The ringleader is reading out a statement from the president. The clowns know it's urgent because he hasn't even waited for the trapeze artists to stop flying. By the time he finishes reading, the warheads will have re-entered low atmosphere.

Under the big tent, the crowd doesn't know how to take it at first. Then whispering, talking, shouting, a din gradually building. A solitary scream. Angry booing. We got the news late, won't have more than a few dozen seconds left, if NORAD is to be believed, he explains. The ones pushing and shoving out of the aisles, down the ramps, back towards some notion of escape won't make it far. Without even the time to unlock their car doors, these sprinting desperate people would leave nothing more than ash and belt buckles and keys and teeth on the unpaved parking lot.

The clowns are gathered around their tiny car in the center ring, listening to the news on the radio. They say things like "flight path" and "rogue actor" and "MIRV". Doughy wrinkles her nose, sniffling a tear. Slappo offers her his handkerchief. Then another. And then another one. The trapezists bounce down into the safety nets, after realizing that nobody is paying attention to their aerial tricks. Yarbo, a high-ranking clown, insists that the show must go on, and then climbs onto his precariously balanced ball. Juggling his half dozen bowling pins for the entertainment of all those still watching the circus.

Which is nobody at all.

The lion tamer has his head in his hands, balled up on the floor, hyperventilating faster, and then faster, and then suddenly goes limp, unconscious. Larry the muscle man is praying. Various freaks are running amok.

Delilah, a freak-in-training, rummages through the passed-out lion tamer's pockets. Searching for his keys, the ones that would open the animal's cages. The lion, but also the horses and the trained gibbons, baboons, and monkeys. Zebras and the elephants, even a panda. She wants to set them all free. Bing Bong, the worst clown in the circus, joins her briefly, but only to also steal the animal trainer's hip flask. He grabs the volume, sucks down its contents with two rehab's worth of gusto. Flushed under his white paint, he flops down next to the unconscious animal trainer, then tosses away the flask. Drunk and warm and happy, he thinks.

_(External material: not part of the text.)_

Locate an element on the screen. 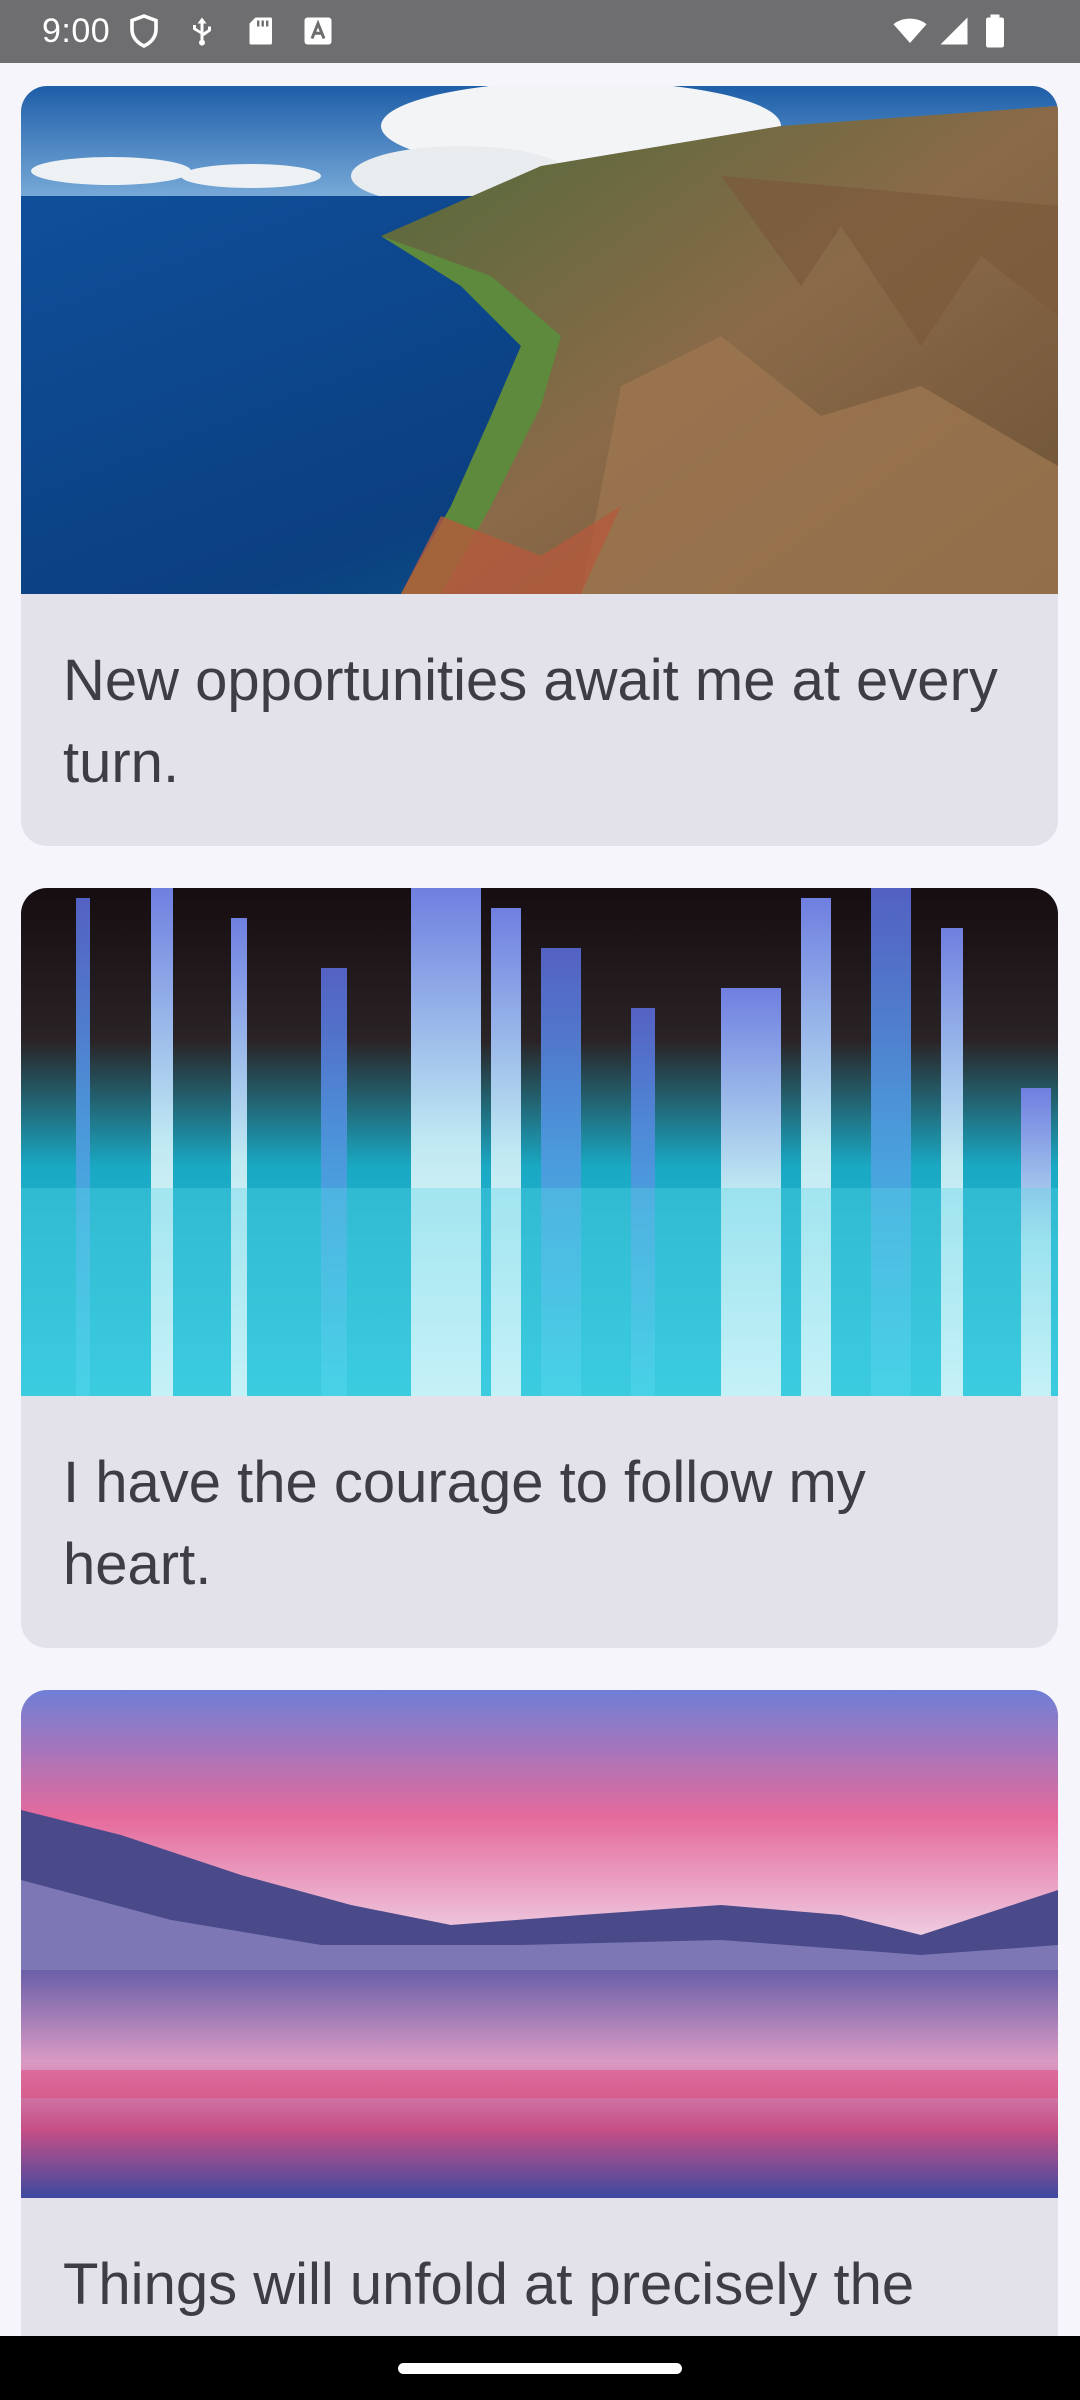  autofill-a-icon is located at coordinates (318, 31).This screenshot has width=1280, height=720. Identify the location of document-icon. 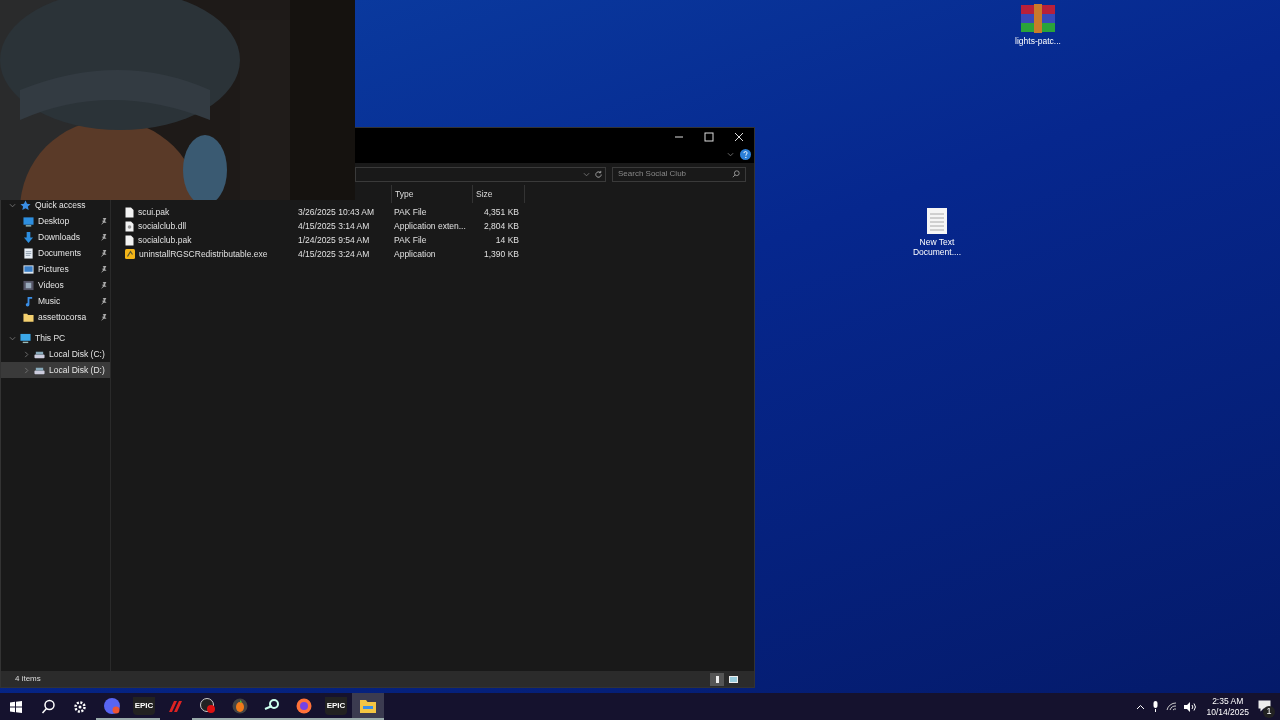
(28, 253).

The audience members remaining in their seats are breaking down. Most are shocked, rigid, staring into their gripped smartphones as history unfolds on their timelines seconds before it unfolds in the real world. They doomscroll their last moments at the clown show apocalypse. Some won't even utter last words. A young family is huddled, salt and butter on their popcorn stained hands, gathered in prayer, bowing their heads beneath the tent. Others stare into the middle distance, unable to take it in, then abruptly sob and sob. The ringleader is talking with the lighting crew, pauses, and then brings them in for a hug. Phone calls are started that won't be finished.

A woman is making out with Groucho, his huge red frowning lipstick smearing across her mouth, red nose honking softly, then quickly, mashing between their breathless bold passions. She wraps herself lustily on his polka-dotted and ruffled chest, her fingers covered in seltzer water from his flower, and they fall down onto the outer ring's dusty floor. They'll face the end with their eyes closed and mouths together.

Gobbo, a promising young junior clown, wanders outside, with his oversized steps in his great red shoes, and stares into the blue cloudless afternoon sky, looking for the nuke. No vapor trail, no arcing stream of white, no klaxon alarms as he squints. Away from the pandemonium in the big tent, it's unsettlingly quiet, and he sees no clue of that tiny dot of a warhead.

Why here? Gobbo thinks to himself. We're nobody. We're in the middle of nowhere. The grease paint stings his eyes as the clown starts to cry. They must be wrong. They wouldn't end the world just to get at us. Through tear filled eyes, he watches the sky, looking for that bit which they warned him about. Nothing... and then a blink of impossible light. Faster than sound and from thousands of feet above, the shockwave of nuclear wind is heralded by the blinding of Gobbo the clown. He cries one last tear, and then his circus is no more.